What about when you are at a play date?  I get this question a lot from moms.... they don't understand why they go on a play date and the kids play nice for a bit and then it deteriorates.  I always ask the mom... "Where were you?"  Mom is most often in another room with another mom chatting.  When we are at home with these kids all day, we crave the attention of another adult.  I submit that this is NOT the way to get it.  Play dates should be filled with loving Light energy from MOM.  Both moms is even better!  So can the children play in a common space and you knit with a friend, chat about things that are ok for children to hear. Don't talk about adult things with kids around.   Holding the space doesn't end when you leave home.  You may find yourself holding the space for a LOT of children!

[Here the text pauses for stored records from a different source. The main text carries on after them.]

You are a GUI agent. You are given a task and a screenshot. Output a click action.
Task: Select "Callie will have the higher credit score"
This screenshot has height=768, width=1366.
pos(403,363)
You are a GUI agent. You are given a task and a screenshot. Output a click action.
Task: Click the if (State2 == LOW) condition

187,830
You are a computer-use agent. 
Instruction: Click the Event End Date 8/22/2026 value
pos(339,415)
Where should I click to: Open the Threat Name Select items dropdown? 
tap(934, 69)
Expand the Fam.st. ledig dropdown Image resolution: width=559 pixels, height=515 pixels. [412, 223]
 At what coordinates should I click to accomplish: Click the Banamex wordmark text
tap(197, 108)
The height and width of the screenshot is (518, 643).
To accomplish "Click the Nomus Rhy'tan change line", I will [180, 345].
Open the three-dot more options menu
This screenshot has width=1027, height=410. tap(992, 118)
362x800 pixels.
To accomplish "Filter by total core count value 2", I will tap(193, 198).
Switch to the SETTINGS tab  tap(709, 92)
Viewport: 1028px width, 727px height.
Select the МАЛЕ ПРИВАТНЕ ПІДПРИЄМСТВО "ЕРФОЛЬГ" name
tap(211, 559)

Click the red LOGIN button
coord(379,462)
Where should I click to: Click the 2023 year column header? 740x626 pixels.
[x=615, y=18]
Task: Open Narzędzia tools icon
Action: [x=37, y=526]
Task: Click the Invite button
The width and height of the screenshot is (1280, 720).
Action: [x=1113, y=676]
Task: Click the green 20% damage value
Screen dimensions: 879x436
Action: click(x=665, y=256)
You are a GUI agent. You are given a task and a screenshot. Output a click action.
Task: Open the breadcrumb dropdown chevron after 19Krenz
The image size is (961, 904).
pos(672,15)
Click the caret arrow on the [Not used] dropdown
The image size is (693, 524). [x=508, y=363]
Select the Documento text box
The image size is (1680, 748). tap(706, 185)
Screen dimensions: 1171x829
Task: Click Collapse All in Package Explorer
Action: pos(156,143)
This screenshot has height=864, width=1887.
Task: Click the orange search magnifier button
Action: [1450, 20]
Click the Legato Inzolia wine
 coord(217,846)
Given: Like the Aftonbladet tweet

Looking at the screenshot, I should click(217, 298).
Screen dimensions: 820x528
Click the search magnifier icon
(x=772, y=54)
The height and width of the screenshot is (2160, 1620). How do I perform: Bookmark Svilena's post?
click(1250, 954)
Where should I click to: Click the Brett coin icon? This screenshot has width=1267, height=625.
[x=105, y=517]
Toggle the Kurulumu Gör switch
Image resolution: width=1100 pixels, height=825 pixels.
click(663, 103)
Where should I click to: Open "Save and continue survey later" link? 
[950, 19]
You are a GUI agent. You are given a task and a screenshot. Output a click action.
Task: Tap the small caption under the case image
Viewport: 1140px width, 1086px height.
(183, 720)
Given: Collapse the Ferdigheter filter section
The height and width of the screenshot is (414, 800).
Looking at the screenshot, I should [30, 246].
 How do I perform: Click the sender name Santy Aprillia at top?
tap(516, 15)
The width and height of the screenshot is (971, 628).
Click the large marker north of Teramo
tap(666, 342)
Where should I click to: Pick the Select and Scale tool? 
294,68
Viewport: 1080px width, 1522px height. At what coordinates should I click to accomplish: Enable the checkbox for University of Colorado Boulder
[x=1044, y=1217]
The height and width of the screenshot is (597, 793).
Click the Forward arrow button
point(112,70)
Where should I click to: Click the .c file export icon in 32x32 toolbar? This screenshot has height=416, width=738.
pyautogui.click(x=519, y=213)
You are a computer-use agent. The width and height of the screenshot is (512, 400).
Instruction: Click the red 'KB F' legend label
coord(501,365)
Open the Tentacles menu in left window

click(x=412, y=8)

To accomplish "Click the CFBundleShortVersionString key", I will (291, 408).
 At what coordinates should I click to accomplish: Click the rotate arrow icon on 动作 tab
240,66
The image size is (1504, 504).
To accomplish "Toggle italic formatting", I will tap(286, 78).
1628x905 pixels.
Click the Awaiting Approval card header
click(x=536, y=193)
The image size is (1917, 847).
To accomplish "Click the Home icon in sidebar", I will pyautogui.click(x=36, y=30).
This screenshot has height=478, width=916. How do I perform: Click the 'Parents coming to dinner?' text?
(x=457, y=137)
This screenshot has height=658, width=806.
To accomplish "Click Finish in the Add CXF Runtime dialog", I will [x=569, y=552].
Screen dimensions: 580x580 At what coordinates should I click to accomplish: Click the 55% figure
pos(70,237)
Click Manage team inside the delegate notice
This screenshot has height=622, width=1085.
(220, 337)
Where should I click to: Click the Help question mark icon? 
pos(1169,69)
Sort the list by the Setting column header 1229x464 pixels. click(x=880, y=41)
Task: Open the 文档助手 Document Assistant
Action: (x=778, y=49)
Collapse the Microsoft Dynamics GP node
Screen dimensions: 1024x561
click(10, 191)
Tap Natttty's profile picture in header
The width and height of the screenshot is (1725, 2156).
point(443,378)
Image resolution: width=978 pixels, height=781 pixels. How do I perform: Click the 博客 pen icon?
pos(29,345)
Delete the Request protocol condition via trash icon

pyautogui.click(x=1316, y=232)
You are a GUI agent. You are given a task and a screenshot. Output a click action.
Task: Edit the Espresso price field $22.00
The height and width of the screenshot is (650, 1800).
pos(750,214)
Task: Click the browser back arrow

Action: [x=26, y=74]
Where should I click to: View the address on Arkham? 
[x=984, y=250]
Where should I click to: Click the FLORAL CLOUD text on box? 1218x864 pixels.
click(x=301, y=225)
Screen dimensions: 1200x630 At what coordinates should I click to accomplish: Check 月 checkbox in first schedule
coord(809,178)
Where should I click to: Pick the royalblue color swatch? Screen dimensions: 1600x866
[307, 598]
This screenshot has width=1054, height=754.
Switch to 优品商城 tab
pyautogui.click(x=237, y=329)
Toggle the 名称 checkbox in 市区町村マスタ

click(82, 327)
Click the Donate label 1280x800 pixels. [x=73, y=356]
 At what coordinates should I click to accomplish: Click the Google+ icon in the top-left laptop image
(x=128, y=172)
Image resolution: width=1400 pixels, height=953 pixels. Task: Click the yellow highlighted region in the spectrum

It happens to me often in church situations or with people at the grocery store. 

What about teens and holding the space?  That same space that allows my teens to take over and be in charge when they are alone or babysitting reverts back to me when I am home.  They look to me.  If I am not on my game and I haven't warned them "hey Mom is not in a great place today" - I can say that to my teens - if I don't warn them and I don't bring my loving Light to the day then it can devolve quickly.... the only thing worse than a 6yo picking on a toddler is a 16yo picking on the 6yo.  Communicate with your big kids.

In closing, I hope this has given you some good thoughts on how it looks to hold the space and just how important loving authority are. 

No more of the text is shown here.